§ Instructions to follow
Decide whether each statement below agrees with the article on Renzi's resignation. Answer yes or no for each, and quote the words of the article that decide it.
(a) The Senate approved the 2017 budget on Wednesday evening.
(b) Renzi gave up his post as chairman of the Democratic Party.
(c) The Five Star Movement backed the technocratic government that Renzi proposed.

§ Provided text
Content starts
Italian Prime Minister Renzi officially resigns

By Marianne Arens
8 December 2016

Italian Prime Minister Matteo Renzi officially resigned his position Wednesday evening, but will remain in office until a new government is formed.

Renzi handed in his resignation on Monday after suffering a decisive loss in Sunday’s referendum on constitutional reform. President Sergio Mattarella “froze” the resignation until the second chamber of parliament, the Senate, approved the 2017 budget. This took place on Wednesday evening.

Beginning today at 6 p.m., Mattarella will lead talks with the heads of both parliamentary chambers and the leaders of the most important parties at his official residence until Saturday. The goal will be the swift formation of a transitional government. A potential candidate for prime minister is current Finance Minister Pier Carlo Padoan, who has close ties to the European Union (EU). Senate president Pietro Grasso was mentioned as an additional candidate.

Renzi proposed the formation of a “government of national responsibility” with the agreement of the major parties and failing this to hold new elections. He is staying on as chairman of the Democratic Party (PD) and could stand as their lead candidate in new elections.

The ultra-right Lega Nord, Silvio Berlusconi’s Forza Italia and Beppe Grillo’s Five Star Movement (M5S) have all spoken out against the technocratic government proposed by Renzi. They are calling for new elections to be held immediately. Lega Nord leader Matteo Salvini demonstrated in front of the Senate on Wednesday with signs reading “Voto Subito” (New elections now).
Content ends
§ Data under study
Content starts
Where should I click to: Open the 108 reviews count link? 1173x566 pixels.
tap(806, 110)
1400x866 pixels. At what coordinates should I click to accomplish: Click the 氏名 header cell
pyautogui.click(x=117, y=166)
Content ends
Content starts
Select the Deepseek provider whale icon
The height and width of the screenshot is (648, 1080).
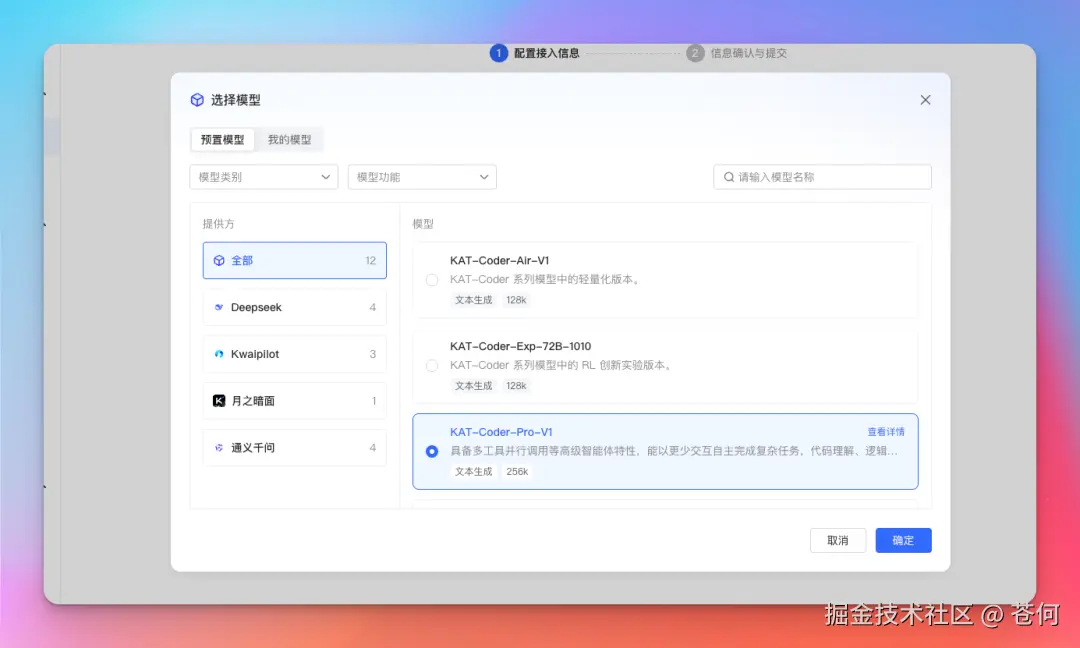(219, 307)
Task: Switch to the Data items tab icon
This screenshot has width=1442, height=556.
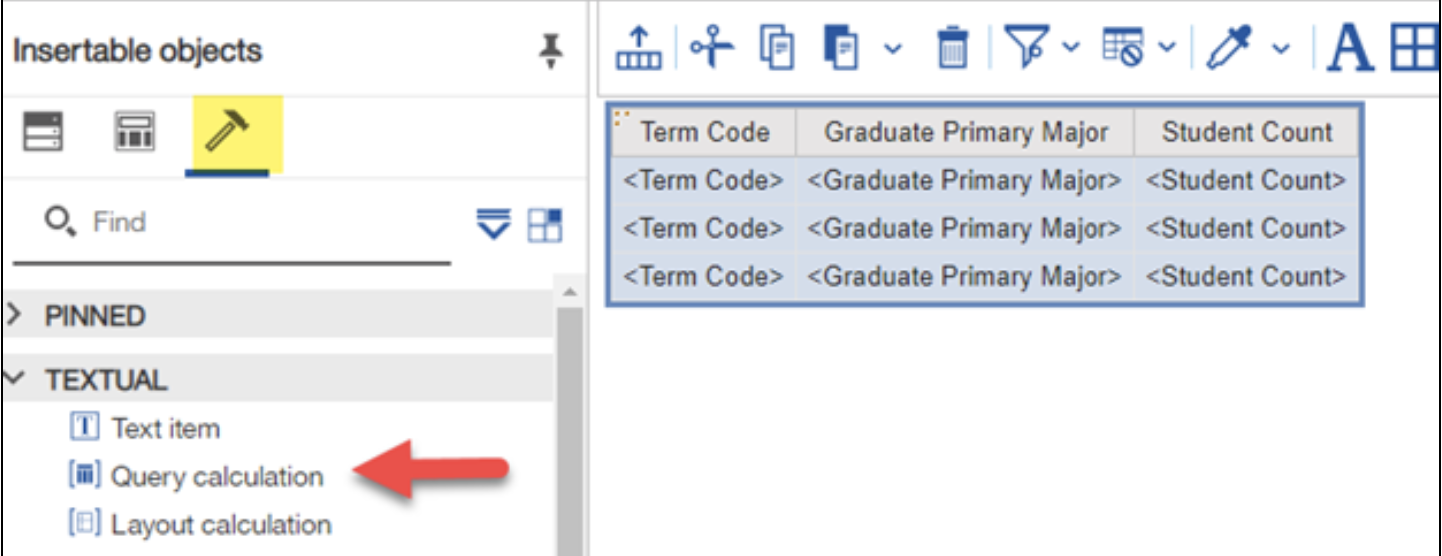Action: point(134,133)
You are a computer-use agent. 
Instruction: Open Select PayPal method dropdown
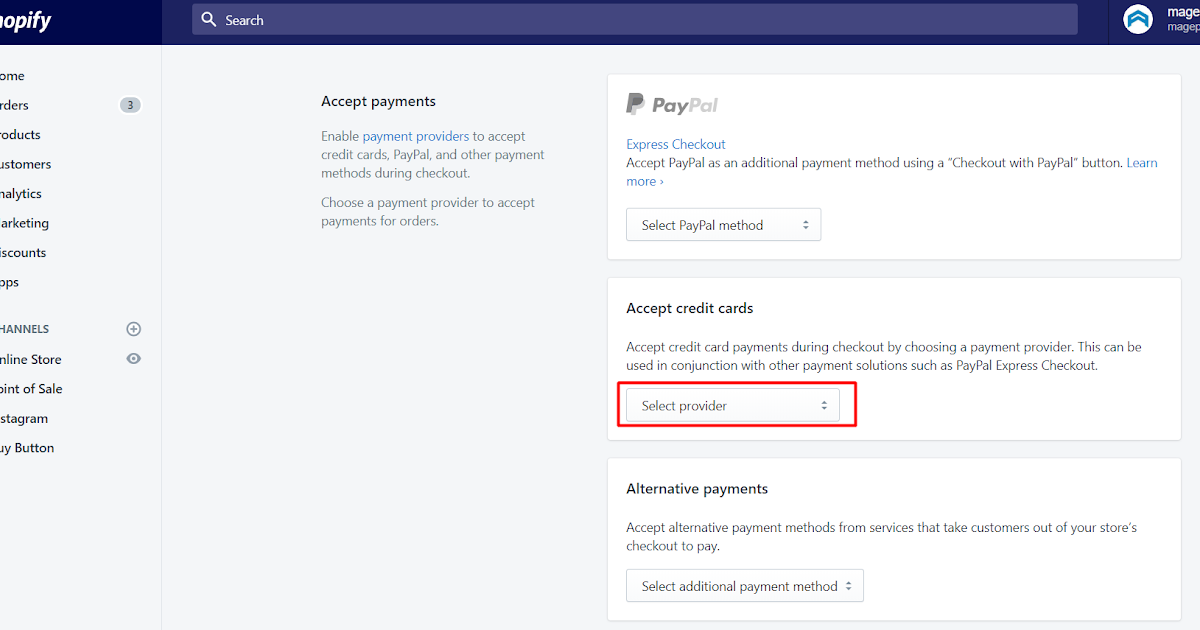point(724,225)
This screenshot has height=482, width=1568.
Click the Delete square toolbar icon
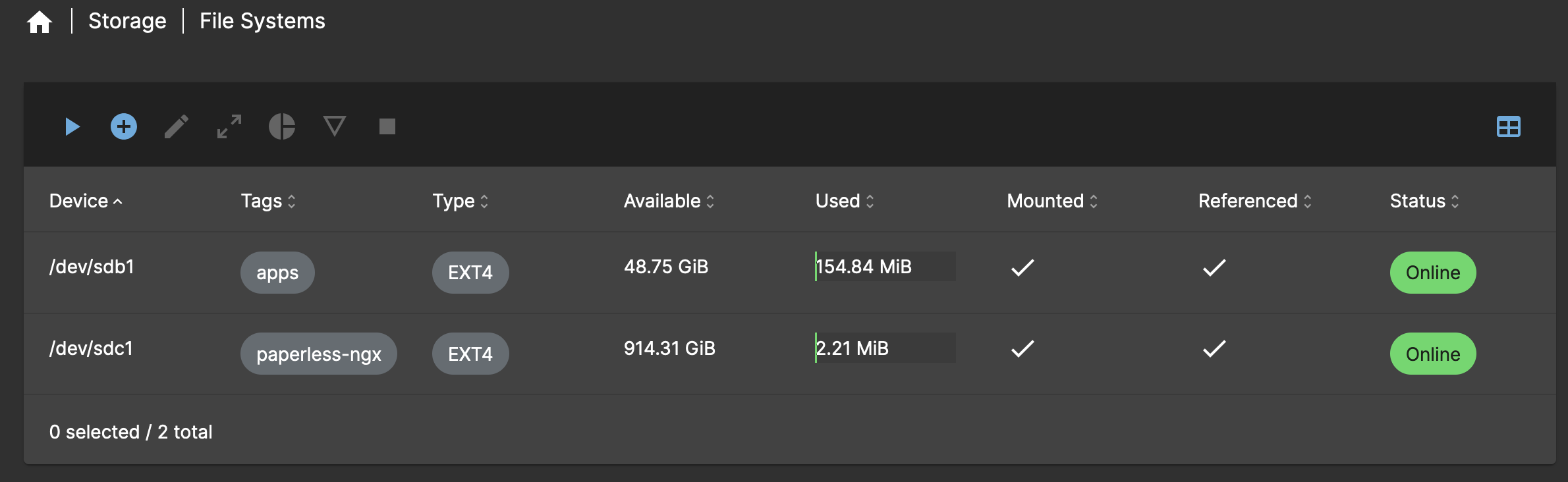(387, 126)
Content ends
Content starts
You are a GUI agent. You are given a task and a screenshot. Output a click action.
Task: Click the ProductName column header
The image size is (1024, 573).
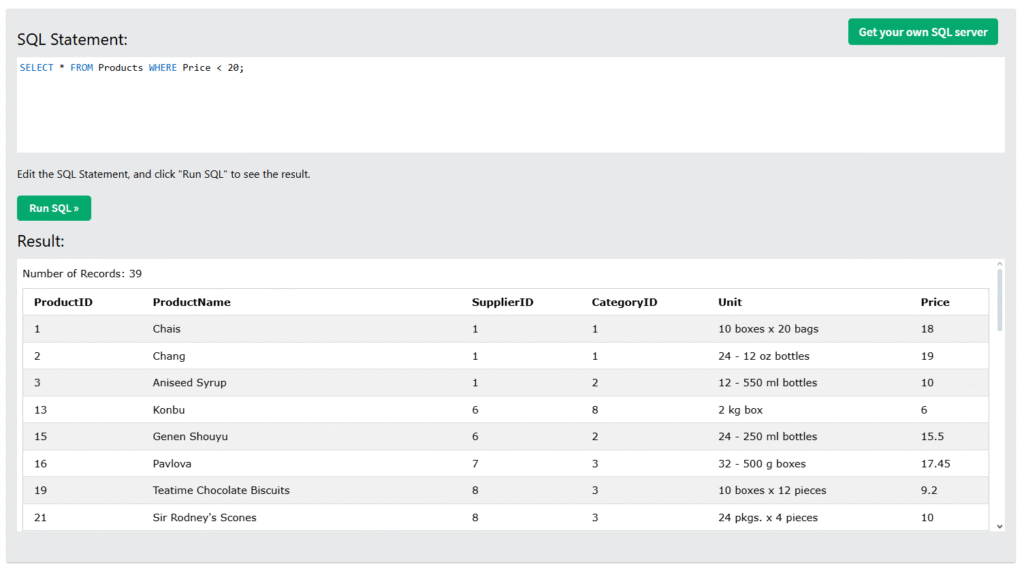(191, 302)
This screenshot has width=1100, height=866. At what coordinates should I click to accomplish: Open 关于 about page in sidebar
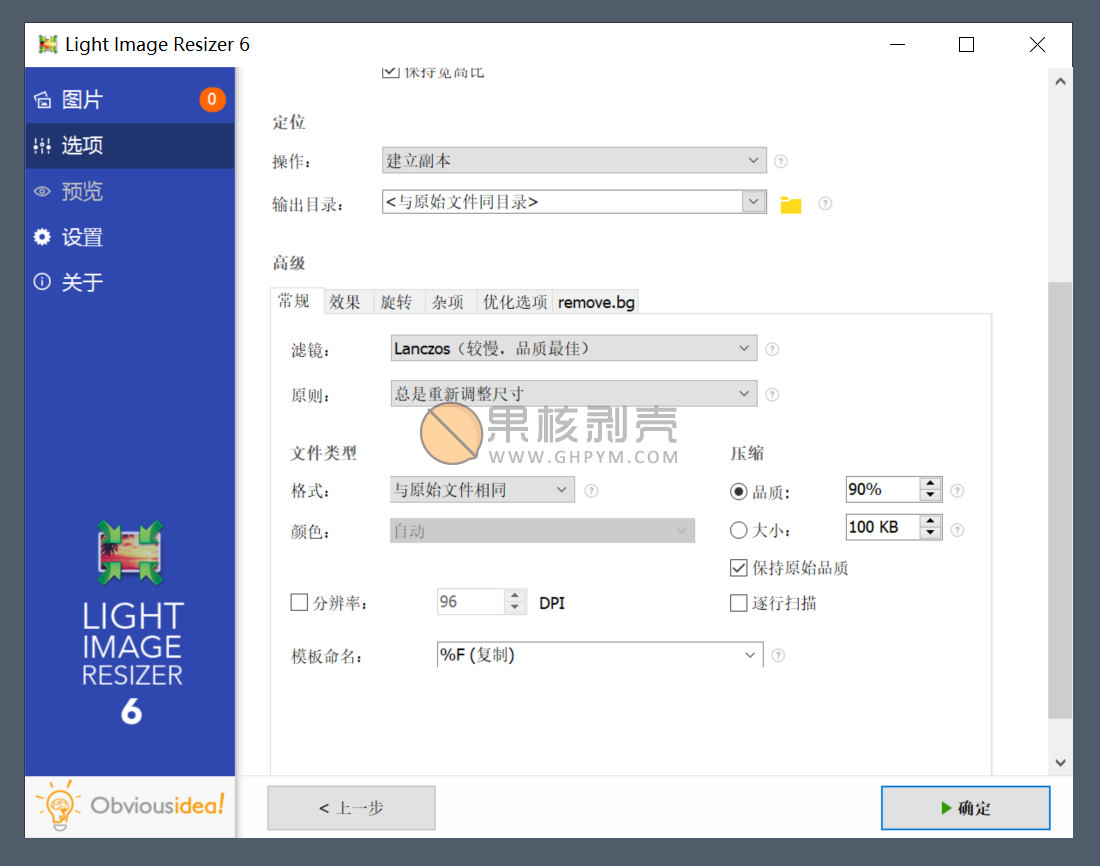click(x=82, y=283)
Content ends
§ Problem solution
(a) Yes: "the Senate, approved the 2017 budget. This took place on Wednesday evening."
(b) No: "He is staying on as chairman of the Democratic Party (PD)"
(c) No: "Beppe Grillo’s Five Star Movement (M5S) have all spoken out against the technocratic government proposed by Renzi."